Resmi albümden yırtıp çıkardım.

J'ai arraché la photo de l'album.

Turtaları fırından çıkardım zaten.

J'ai déjà sorti les tartes du four.

Sonunda gerçeği meydana çıkardım.

J'ai finalement dévoilé la vérité.

- Hava sıcak olduğu için paltomu çıkardım.
- Kabanımı çıkardım, çünkü hava sıcaktı.

J'ai retiré mon manteau parce qu'il faisait chaud.

Şapkamı çıkardım ve kiliseye girdim.

J'ôtais mon chapeau et entrais dans l'église.

Benim eski paltoyu elden çıkardım.

J'ai jeté mon vieux manteau.

Ondaki çoğu şeyi ortaya çıkardım.

J'ai découvert beaucoup de choses sur lui.

Ses çıkarmamasından reddettiği anlamını çıkardım.
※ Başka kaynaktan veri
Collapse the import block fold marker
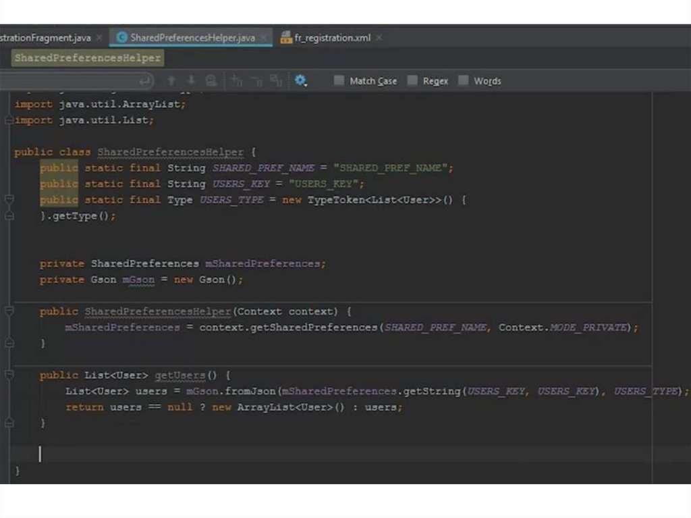Screen dimensions: 691x518 9,120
J'ai interprété son silence comme un refus.

O kadar sıcaktı ki ceketimi çıkardım.

Il faisait si chaud que j'ai enlevé mon manteau.

- Adını listeden çıkarttım.
- Adınızı listeden çıkardım.

- J'ai retiré votre nom de la liste.
- J'ai enlevé ton nom de la liste.

Bir yürüyüş yaptırmak için onu çıkardım.

Je l'ai sorti faire une promenade.

Onu bir yürüyüş için dışarı çıkardım.

Je l'ai sorti faire une promenade.

Bu yolda kendime çok değerli dersler çıkardım.

En chemin, j'ai appris quelques précieuses leçons.

Ben her hafta sonu arkadaşlarla dışarı çıkardım.

J'avais l'habitude de sortir avec des amis tous les week-ends.

Ben zarfı açtım ve bir mektup çıkardım.

J'ai ouvert l'enveloppe et j'en ai sorti une lettre.

Hava son derece sıcaktı, bu yüzden ceketimi çıkardım.

Il faisait extrêmement chaud, aussi je retirai mon manteau.

Ben ayakkabılarımı çıkardım ve onları pencereden dışarı attım.

J'ai enlevé mes chaussures et les ai jetées par la fenêtre.

Bunu yapmaktan nefret etmeme rağmen arabamı elden çıkardım.

Je suis parti avec ma vieille voiture, bien que je déteste ça.

Trende seyahat ederken, ben pencereden başımı çıkardım ve benim kepim uçtu.

En voyageant en train, j'ai passé ma tête par la fenêtre et ma casquette s'est envolée.